**About this task**
The answer must consist solely of the lines from the one containing "Where should I" through the last line of the records below, repeated exactly, with all pictures omitted.

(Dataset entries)
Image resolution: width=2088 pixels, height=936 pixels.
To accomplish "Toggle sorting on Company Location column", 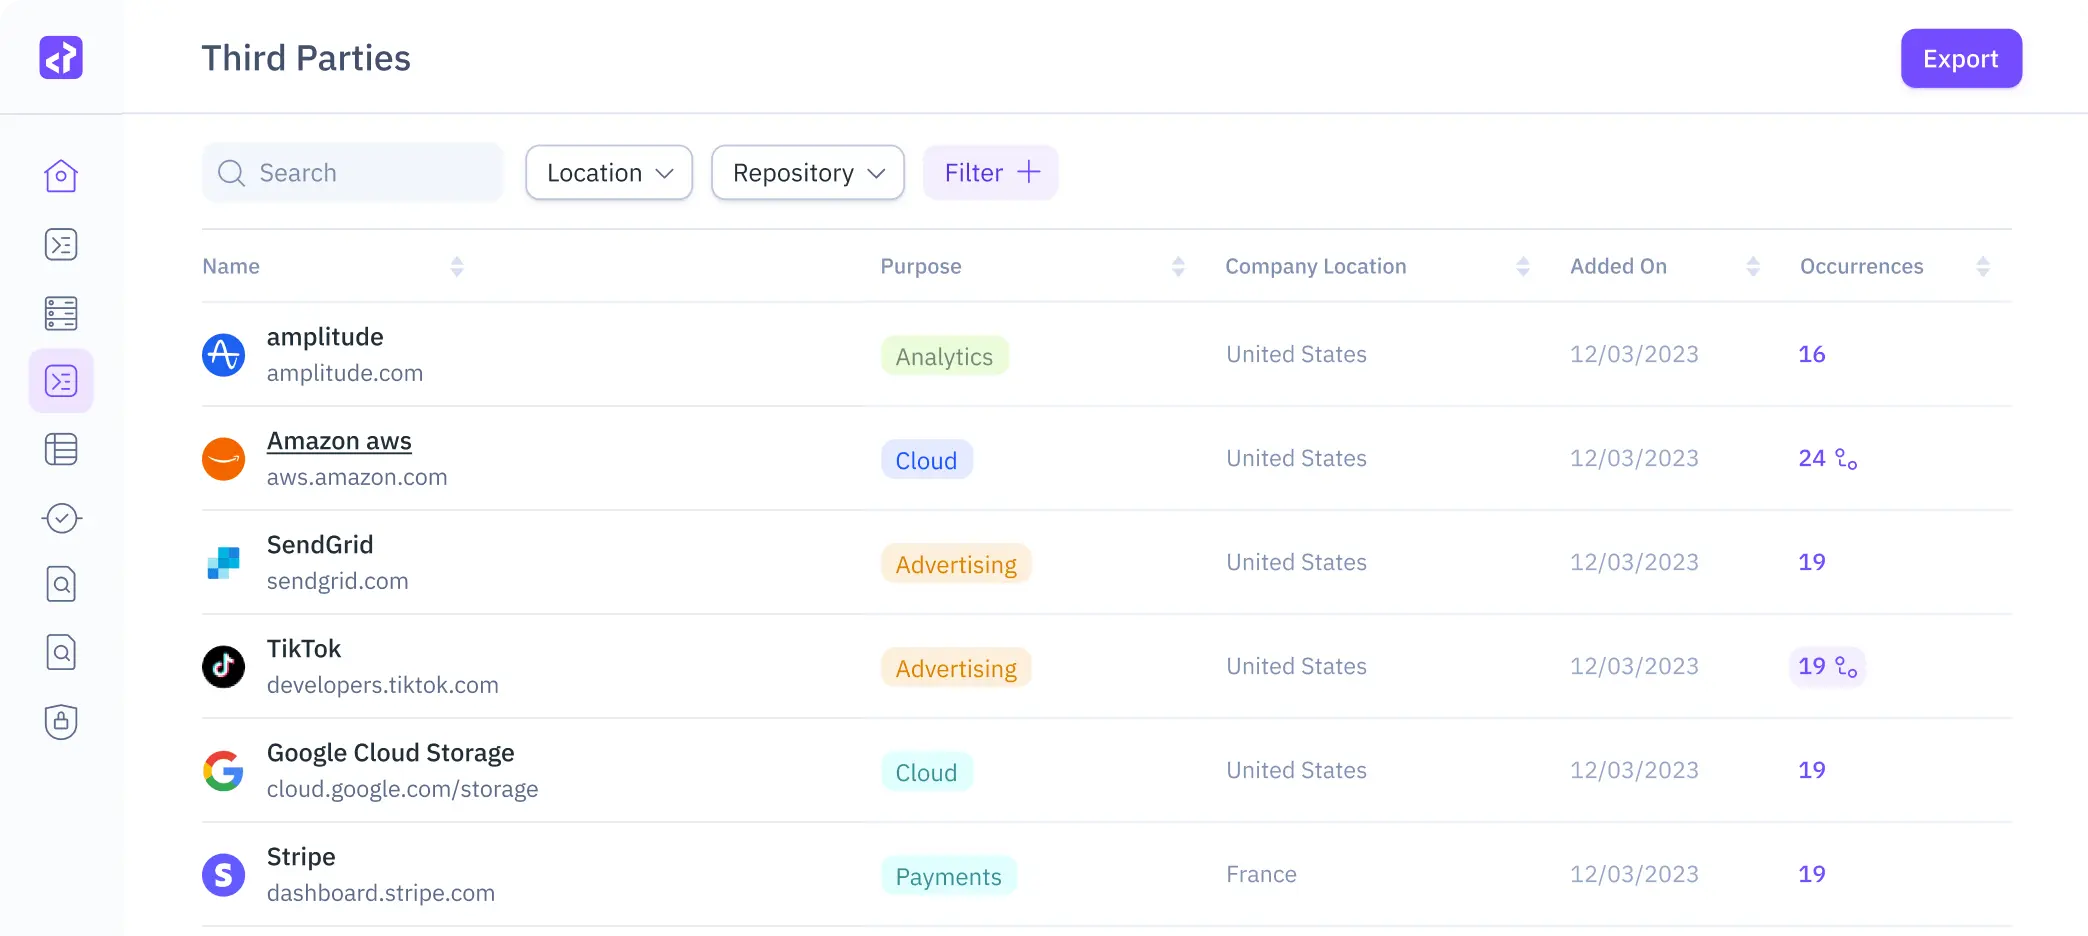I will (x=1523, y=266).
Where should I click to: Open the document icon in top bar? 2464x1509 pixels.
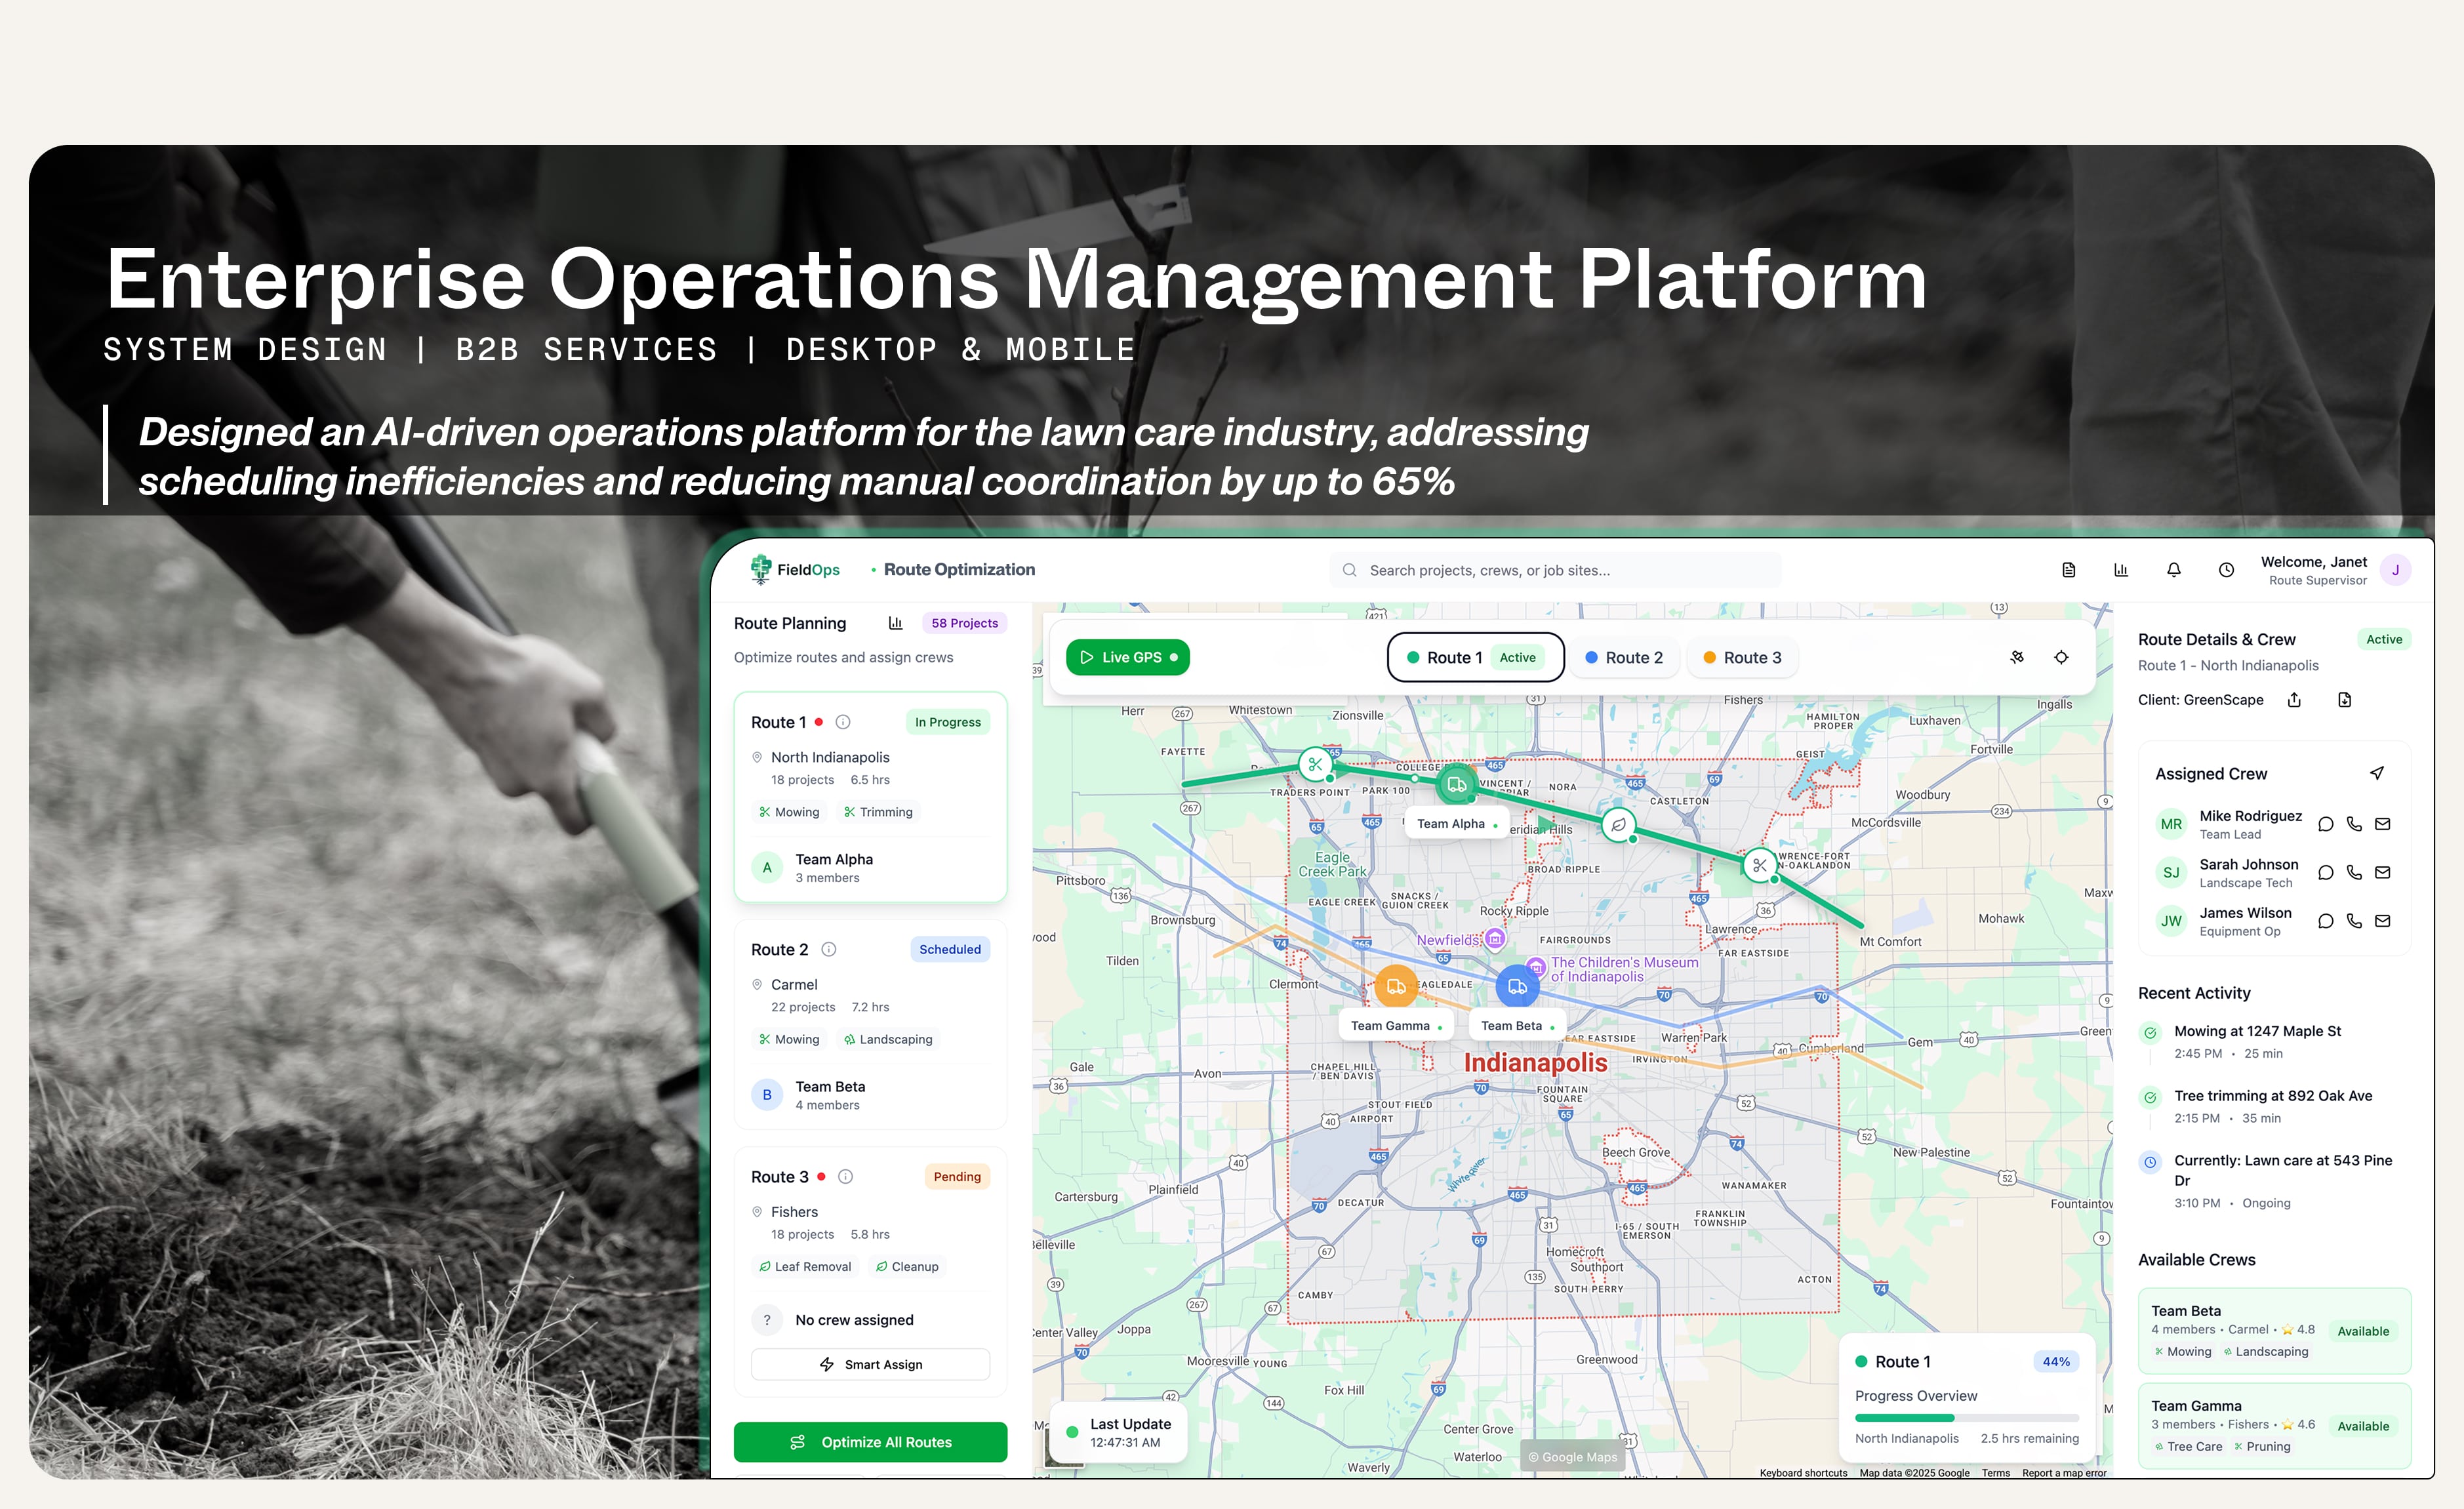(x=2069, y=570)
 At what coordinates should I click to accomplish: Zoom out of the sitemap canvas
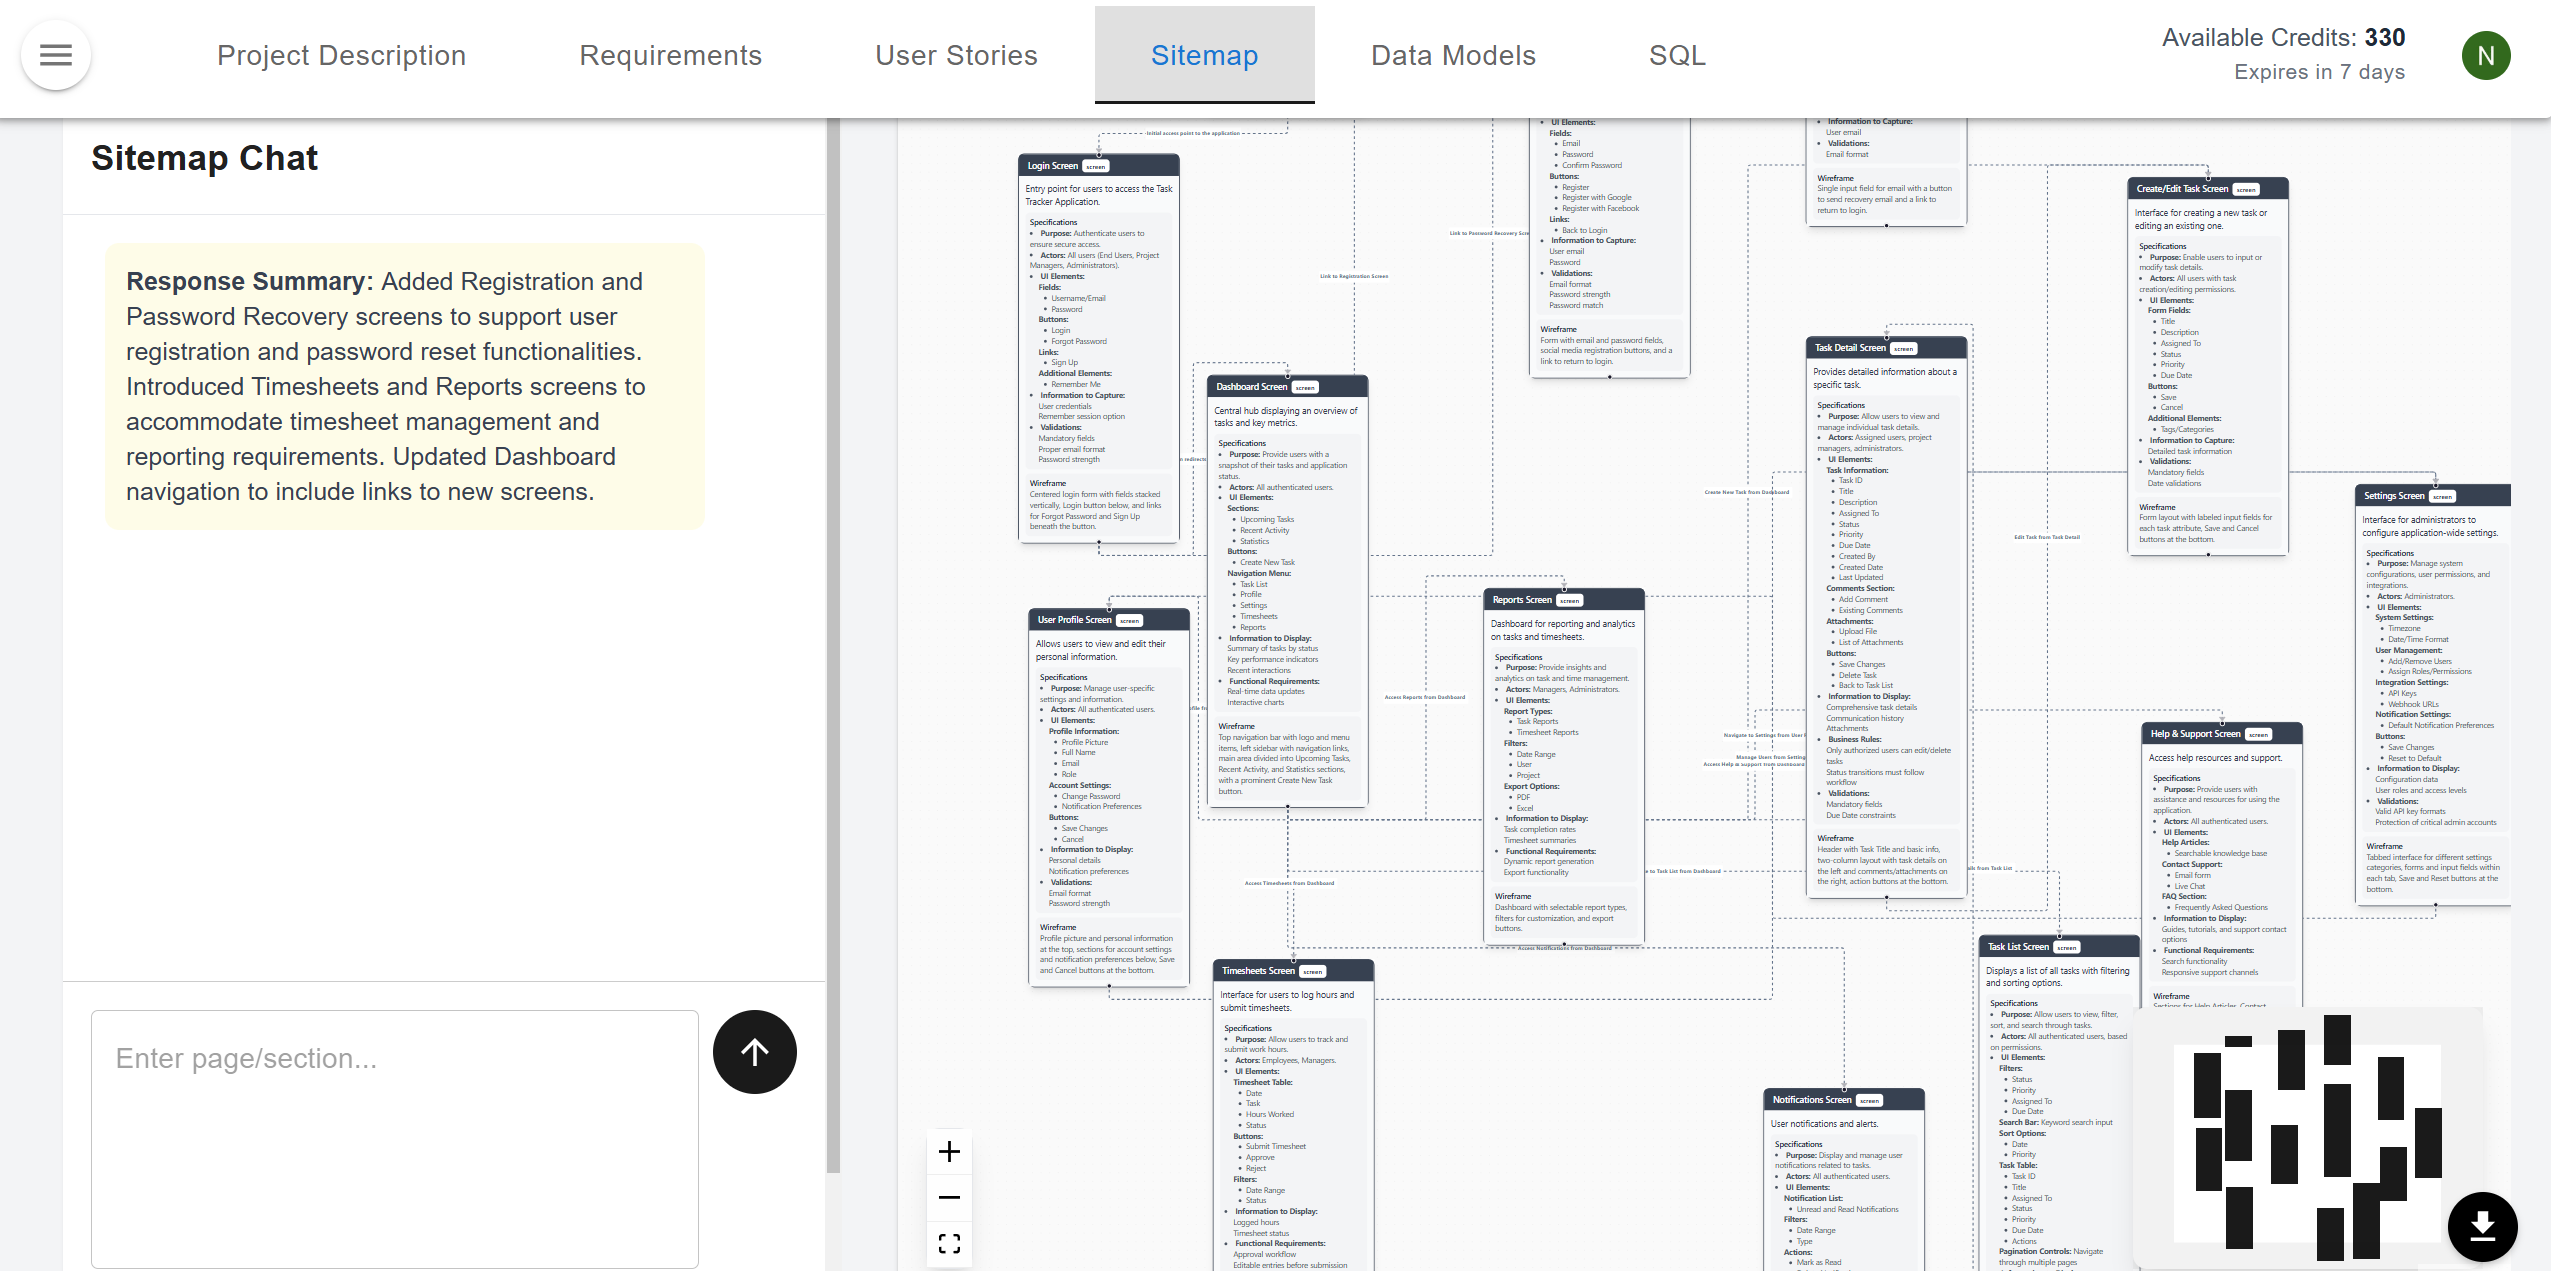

**Task solution**
Where should I click to: Open the document icon in top bar? 2464x1509 pixels.
(x=2069, y=570)
 At what coordinates should I click to accomplish: Zoom out of the sitemap canvas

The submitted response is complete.